__DOCUMENT PASSAGE__
◆ ◆ ◆ ◆ ◆

More and more data is being published to describe the effects mycotoxins have on fish and shrimp, describing a wide variety of symptoms and responses.

Mycotoxins are secondary metabolites produced by fungi in plant materials. They have diverse toxic effects on animals and humans, therefore mycotoxin contamination of feedstuffs has an impact on the entire food chain, from the crop to the consumer. Mycotoxins affect the grain quality, impair animals’ productivity, lead to the implementation of strict control plans and sometimes grain treatments, can affect human health, and so, can have a severe financial impact in several fields.

The aquaculture sector long believed mycotoxins were a “livestock problem”, however due to the continuous development of aquaculture and the nutritional benefits of the species produced, this sector has become more and more important in providing food for humans. To ensure a continuous growth of aquaculture output and to increase its sustainability, there is an increasing trend to use plant-based ingredients as partial or complete replacement of fishmeal and fish oil in aquafeed formulations. Consequently, the mycotoxin risk in aquaculture production is increasing.

More and more data is being published to describe the effects mycotoxins have on fish and shrimp, describing a wide variety of symptoms and responses. This heterogeneity is due to species sensitivity, life stage, nutritional and health status of the animals, environmental conditions and method of intoxication used in trials. These studies led to the estimation of mycotoxin levels considered harmful for aquaculture species, from which stem the EU regulation (aflatoxins) and guidelines (DON and FUM) for mycotoxin contamination in aquafeeds.

Mycotoxin management is becoming a priority in aquaculture.

◆ ◆ ◆ ◆ ◆

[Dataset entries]

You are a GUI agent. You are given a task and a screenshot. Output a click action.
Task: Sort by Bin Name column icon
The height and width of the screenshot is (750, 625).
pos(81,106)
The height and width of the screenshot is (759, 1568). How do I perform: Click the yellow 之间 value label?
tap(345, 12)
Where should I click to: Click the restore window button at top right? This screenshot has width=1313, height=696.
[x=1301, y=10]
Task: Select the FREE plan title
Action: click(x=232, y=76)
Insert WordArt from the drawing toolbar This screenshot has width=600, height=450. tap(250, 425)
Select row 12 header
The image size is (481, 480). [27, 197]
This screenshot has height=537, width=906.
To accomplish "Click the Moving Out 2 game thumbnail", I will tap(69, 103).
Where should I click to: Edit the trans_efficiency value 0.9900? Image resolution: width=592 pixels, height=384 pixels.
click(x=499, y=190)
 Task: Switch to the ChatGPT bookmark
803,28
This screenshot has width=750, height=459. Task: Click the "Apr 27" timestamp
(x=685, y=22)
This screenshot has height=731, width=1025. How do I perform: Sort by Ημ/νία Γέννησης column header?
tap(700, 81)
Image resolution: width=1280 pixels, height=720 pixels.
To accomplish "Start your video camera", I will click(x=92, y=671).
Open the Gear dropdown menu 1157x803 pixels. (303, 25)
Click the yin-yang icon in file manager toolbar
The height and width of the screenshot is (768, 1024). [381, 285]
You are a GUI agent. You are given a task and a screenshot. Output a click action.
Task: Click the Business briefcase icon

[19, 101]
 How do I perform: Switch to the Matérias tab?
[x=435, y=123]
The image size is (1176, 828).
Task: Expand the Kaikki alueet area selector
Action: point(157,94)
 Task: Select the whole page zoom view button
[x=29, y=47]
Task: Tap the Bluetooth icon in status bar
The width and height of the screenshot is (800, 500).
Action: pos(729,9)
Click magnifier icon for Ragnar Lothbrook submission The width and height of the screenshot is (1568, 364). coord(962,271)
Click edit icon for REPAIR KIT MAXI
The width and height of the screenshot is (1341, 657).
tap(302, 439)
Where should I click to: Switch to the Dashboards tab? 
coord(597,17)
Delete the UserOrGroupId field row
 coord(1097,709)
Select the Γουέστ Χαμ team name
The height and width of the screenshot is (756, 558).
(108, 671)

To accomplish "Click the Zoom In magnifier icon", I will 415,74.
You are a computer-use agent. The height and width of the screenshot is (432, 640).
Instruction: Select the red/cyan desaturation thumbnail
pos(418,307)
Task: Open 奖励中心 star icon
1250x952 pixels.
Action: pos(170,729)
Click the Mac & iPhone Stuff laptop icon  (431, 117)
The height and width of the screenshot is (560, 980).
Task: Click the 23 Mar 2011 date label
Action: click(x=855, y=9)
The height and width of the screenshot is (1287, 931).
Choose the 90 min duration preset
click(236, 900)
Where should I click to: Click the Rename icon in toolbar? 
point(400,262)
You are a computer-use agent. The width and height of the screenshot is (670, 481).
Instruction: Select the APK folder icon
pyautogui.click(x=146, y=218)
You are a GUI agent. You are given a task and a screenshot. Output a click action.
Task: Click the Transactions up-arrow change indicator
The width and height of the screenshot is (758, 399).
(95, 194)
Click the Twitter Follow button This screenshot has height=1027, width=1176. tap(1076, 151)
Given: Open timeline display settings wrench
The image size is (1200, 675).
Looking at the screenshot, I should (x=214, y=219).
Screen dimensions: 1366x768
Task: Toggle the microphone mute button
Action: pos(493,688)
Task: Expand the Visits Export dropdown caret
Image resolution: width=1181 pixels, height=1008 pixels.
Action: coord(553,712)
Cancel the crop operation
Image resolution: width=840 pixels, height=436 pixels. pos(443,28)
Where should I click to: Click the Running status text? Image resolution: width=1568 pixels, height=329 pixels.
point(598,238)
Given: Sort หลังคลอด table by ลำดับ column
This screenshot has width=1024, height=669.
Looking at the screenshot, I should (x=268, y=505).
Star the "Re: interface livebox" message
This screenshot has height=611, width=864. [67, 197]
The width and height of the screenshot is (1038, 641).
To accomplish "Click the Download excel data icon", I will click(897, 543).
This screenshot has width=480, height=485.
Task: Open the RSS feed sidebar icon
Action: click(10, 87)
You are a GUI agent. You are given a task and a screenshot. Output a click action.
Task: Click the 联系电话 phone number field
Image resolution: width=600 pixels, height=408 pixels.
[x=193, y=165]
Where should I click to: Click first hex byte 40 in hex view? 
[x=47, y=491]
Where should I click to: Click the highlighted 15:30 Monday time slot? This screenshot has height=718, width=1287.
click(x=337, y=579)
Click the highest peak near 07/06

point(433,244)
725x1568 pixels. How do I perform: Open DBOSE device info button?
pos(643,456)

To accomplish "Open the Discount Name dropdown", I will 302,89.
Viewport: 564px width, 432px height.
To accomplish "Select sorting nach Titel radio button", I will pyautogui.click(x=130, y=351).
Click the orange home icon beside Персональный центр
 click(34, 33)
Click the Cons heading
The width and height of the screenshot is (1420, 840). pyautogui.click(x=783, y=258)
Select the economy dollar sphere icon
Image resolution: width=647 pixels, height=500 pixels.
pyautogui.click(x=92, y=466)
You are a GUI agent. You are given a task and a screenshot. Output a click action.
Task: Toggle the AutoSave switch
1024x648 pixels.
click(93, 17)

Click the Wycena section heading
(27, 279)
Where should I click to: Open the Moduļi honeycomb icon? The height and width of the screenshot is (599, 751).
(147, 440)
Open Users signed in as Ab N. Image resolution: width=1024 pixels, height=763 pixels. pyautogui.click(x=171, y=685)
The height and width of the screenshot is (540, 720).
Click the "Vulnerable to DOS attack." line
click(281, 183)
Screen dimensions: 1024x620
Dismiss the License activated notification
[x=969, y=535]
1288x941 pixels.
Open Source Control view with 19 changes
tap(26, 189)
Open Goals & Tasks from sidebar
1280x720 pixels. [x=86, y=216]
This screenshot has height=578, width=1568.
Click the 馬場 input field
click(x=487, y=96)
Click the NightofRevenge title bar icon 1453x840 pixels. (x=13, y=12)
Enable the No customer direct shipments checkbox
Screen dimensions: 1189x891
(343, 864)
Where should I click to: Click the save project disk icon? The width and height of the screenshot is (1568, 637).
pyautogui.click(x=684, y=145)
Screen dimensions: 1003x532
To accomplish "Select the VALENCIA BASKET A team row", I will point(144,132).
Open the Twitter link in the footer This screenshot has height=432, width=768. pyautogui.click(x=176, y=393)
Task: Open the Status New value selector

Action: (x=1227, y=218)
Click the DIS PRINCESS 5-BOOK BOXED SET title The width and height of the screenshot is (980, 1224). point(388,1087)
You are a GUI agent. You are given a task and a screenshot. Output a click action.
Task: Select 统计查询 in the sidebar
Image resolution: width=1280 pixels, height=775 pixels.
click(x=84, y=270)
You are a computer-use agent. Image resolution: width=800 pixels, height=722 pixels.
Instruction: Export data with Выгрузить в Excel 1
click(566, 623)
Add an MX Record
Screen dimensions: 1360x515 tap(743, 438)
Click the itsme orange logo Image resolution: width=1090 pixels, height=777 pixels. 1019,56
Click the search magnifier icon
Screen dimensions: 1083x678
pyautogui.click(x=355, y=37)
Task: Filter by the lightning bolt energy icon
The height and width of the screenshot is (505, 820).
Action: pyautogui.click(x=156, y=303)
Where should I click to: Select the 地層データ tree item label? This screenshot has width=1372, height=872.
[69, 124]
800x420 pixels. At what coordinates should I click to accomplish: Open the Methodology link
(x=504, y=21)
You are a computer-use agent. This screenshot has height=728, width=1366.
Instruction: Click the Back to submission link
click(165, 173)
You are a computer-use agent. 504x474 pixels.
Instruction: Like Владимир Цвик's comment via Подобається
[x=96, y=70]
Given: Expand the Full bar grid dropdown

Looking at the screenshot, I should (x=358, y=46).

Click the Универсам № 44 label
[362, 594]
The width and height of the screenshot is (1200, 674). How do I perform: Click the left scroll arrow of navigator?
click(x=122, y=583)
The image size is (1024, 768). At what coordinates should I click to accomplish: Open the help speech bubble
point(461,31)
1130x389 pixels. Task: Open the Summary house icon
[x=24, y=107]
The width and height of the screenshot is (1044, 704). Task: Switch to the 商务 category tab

◆ ◆ ◆ ◆ ◆

__WHAT YOU WILL DO__
1. According to the text on mycotoxins in aquaculture, what did the aquaculture sector long believe mycotoxins were?
2. List every factor that the text on mycotoxins in aquaculture gives as a cause of the wide variety of symptoms and responses seen in fish and shrimp.
3. Carry on the text on mycotoxins in aquaculture from its last sentence.

__REPLIES__
1. A "livestock problem."

2. Species sensitivity; life stage; nutritional and health status of the animals; environmental conditions; method of intoxication used in trials.

3.
The EU limit is set at 10 ppb (µg/kg) for aflatoxins, while it is recommended not to exceed 5,000 ppb for DON and 10,000 ppb for FUM in complete feeds. Because these values have mainly been estimated under experimental conditions, without considering polycontamination, deleterious effects of mycotoxins can be observed at much lower levels in the field.

The aquafeed industry is now using many cereal products such as soybean meal, corn or wheat gluten meal and rice bran. Considering their current inclusion rates in aquafeeds, these ingredients should be handled carefully because they are known to contain a risk of mycotoxin contamination. Taking soybean meal as an example, Olmix Myco’Screen Overview showed that 96% of the analyzed samples were contaminated with one or several mycotoxins. Additionally, 72% of the samples analyzed showed polycontamination for several mycotoxins, of which FUM (60% > LOQ) and DON (35% > LOQ) were most prevalent.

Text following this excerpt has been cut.